Les 34 projets gouvernementaux d'une relance industrielle à la française sont axés autour de trois priorités : la transition écologique et énergétique, la santé et les nouvelles technologies.

34 projets pour la « Nouvelle France Industrielle »

C’est un événement inédit qui s’est tenu le 12 septembre dernier à l’Elysée : le rendez-vous de la « Nouvelle France Industrielle » au cours duquel François Hollande, accompagné de son ministre du redressement productif, Arnaud Montebourg, a dévoilé les 34 plans de reconquête industrielle pour « hisser la France au meilleur niveau de la compétition mondiale ». 

34 plans et 3 grands axes stratégiques

« Construire une offre industrielle nouvelle, compétitive, capable de regagner les marchés perdus et d’en gagner de nouveaux », tel est l’objectif affiché du gouvernement. Les 34 plans qui entendent dessiner la nouvelle France industrielle sont axés autour de trois grandes priorités : la transition écologique et énergétique, la santé et les nouvelles technologies. Ils couvrent des secteurs très variés allant de la voiture électrique aux biocarburants, en passant par le numérique avec la nanoélectronique, les objets connectés, la cybersécurité ou le cloud computing.
Ces plans concernent autant des filières industrielles de pointe que des filières traditionnelles comme le textile. « Il y a des entreprises en croissance dans des secteurs en crise et des entreprises en crise dans des secteurs en croissance », a souligné François Hollande. Et, Arnaud Montebourg d’ajouter : « il n’est plus possible de distinguer la vieille industrie et la nouvelle économie ».

Plusieurs de ces projets ont été présentés par les industriels eux-mêmes. Ainsi, EADS a présenté son nouvel avion tout électrique, l’E-Fan, dont le prototype doit voler d’ici à la fin de l’année, pour une commercialisation attendue en 2017 et une version 100 places à l’horizon 2030. Le projet de voiture consommant 2 litres aux 100 km a été présenté par un responsable de Renault, tandis que la présidente du groupe Thuasne vantait les vertus des textiles intelligents.

Des chefs de projets issus du monde industriel

Le gouvernement entend faire une large place au secteur privé puisque chaque plan sera animé par un chef de projet issu, dans la majorité des cas, du monde industriel et économique. « L’Etat n’a pas à se substituer à l’initiative privée car ce sont les industriels qui connaissent les marchés, les clients, les technologies », a souligné François Hollande. Ces chefs de projet constitueront des équipes avec des représentants de l’Etat, fixeront les objectifs et définiront les partenaires à associer les financements à solliciter.

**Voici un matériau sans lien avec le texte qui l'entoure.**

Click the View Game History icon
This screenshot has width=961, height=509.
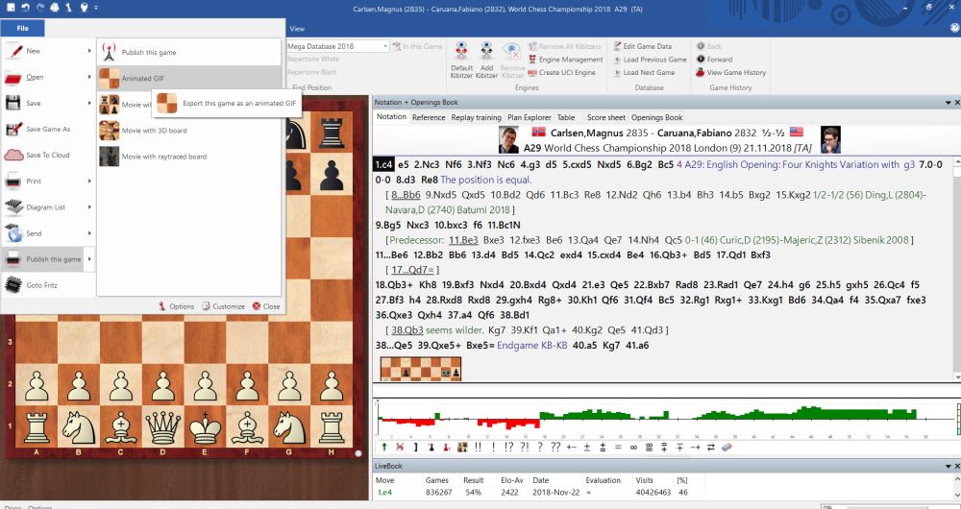[699, 72]
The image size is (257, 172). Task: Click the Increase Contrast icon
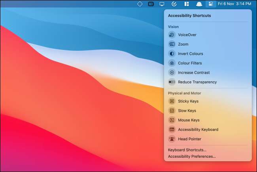(x=172, y=73)

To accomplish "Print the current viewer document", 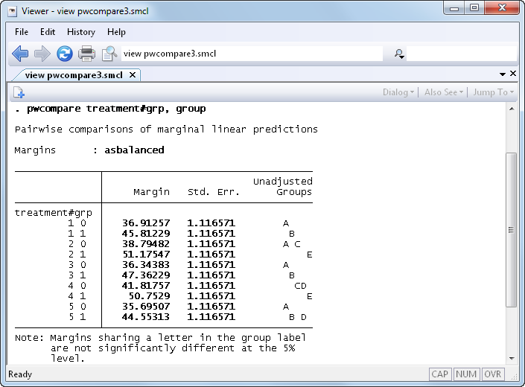I will pos(87,54).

3,5 milliards d’euros de financement

L’Etat contribuera au financement de ces projets à hauteur de 3,5 milliards d’euros. Ils seront puisés dans l’enveloppe dédiée aux investissements d’avenir, gérée par le commissaire général, Louis Gallois. Mais ces fonds publics ne devraient constituer qu’une petite partie du financement requis, le gouvernement espérant attirer les investisseurs privés grâce à un effet de levier.

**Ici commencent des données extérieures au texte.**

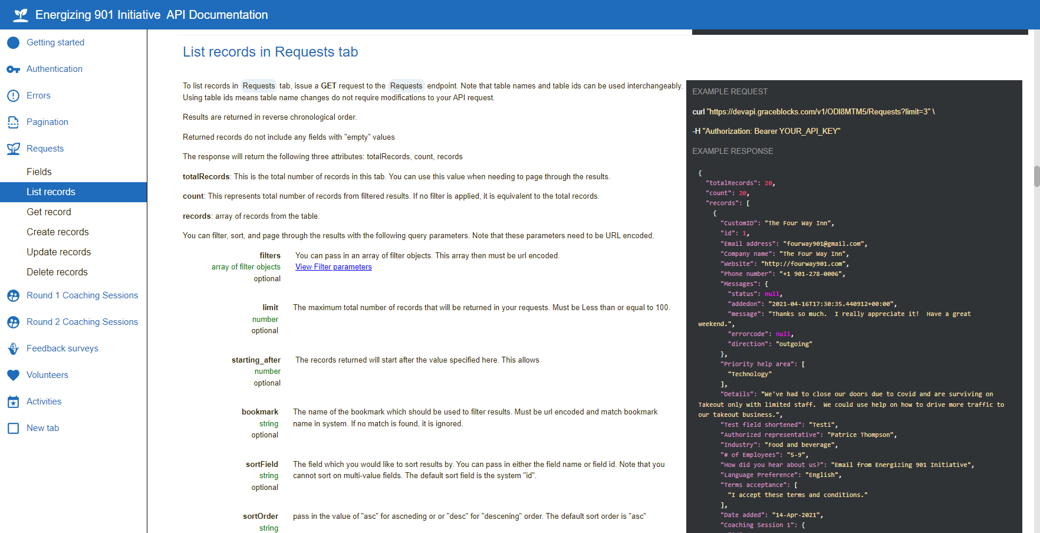
Task: Click the page vertical scrollbar thumb
Action: (x=1036, y=176)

480.000 emplois créés ou renforcés à dix ans

Selon les estimations du cabinet McKinsey, les 34 plans industriels pourraient se traduire en dix ans par près de 480.000 emplois industriels, soit créés, soit renforcés là où ils étaient menacés. Ces projets représenteraient 45 milliards d’euros de valeur ajoutée au bout de dix ans et 18 milliards d’euros d’exportation en plus. Une estimation « réaliste, mais très volontaire » estime Arnaud Montebourg.